Interview: Luke Yankee's Being Me in MARILYN, MOM & ME

Luke Yankee’s Marilyn, Mom & Me world premieres February 16th @ the International City Theatre

By: Feb. 01, 2024
Interview: Luke Yankee's Being Me in MARILYN, MOM & ME

Interview: Luke Yankee's Being Me in MARILYN, MOM & ME

Luke Yankee’s Marilyn, Mom & Me world premieres February 16, 2024, at the International City Theatre. Written by Luke, he also directs the cast of Laura Gardner, Alisha Soper, Jacquelin Lorraine Schofield, Brian Rohan and Noah Wagner.

Thank you for taking the time for this interview, Luke!
What would your three-line pitch for Marilyn, Mom & Me be?

This play is based on a true story about Marilyn Monroe and her intense friendship with my mother, the Broadway character actress Eileen Heckart, during the filming of Bus Stop. In 1956, when Heckart was cast as Monroe’s best friend in the film, Monroe, as the ultimate “method actress,” set out to make Heckart her best friend in real life. 40 years later, Heckart’s son Luke tries to unravel his complex, often volatile relationship with his mother by better understanding her intense friendship with one of the biggest movie stars of all time.
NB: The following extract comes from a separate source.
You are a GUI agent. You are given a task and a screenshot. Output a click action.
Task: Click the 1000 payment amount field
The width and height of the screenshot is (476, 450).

Marilyn, Mom & Me was presented in 2019 and has received readings at the Stella Adler Theatre and the Manhattan Theatre Club, as well as Zoom benefits for the Actors’ Fund and Broadway Cares. Has your script changed any for this world premiere?

While developing the play, I added two characters. The first is Rosetta LeNoire, who ran Amas Repertory Theatre in New York and was a major force in fighting for diversity in the American theatre. Rosetta was my mother’s best friend and was one of the few people who could turn to the flinty Miss Heckart and say, “Heckie, cut the crap!” and get away with it. She serves an important role as a foil and voice of reason to Eileen.

The other character I added is Ella Fitzgerald. Marilyn had a significant impact on Ella’s career, and it was because of Marilyn’s admiration for Ella that she was able to start performing in the big clubs of the day. Not many people know this, and I wanted to draw attention to their friendship.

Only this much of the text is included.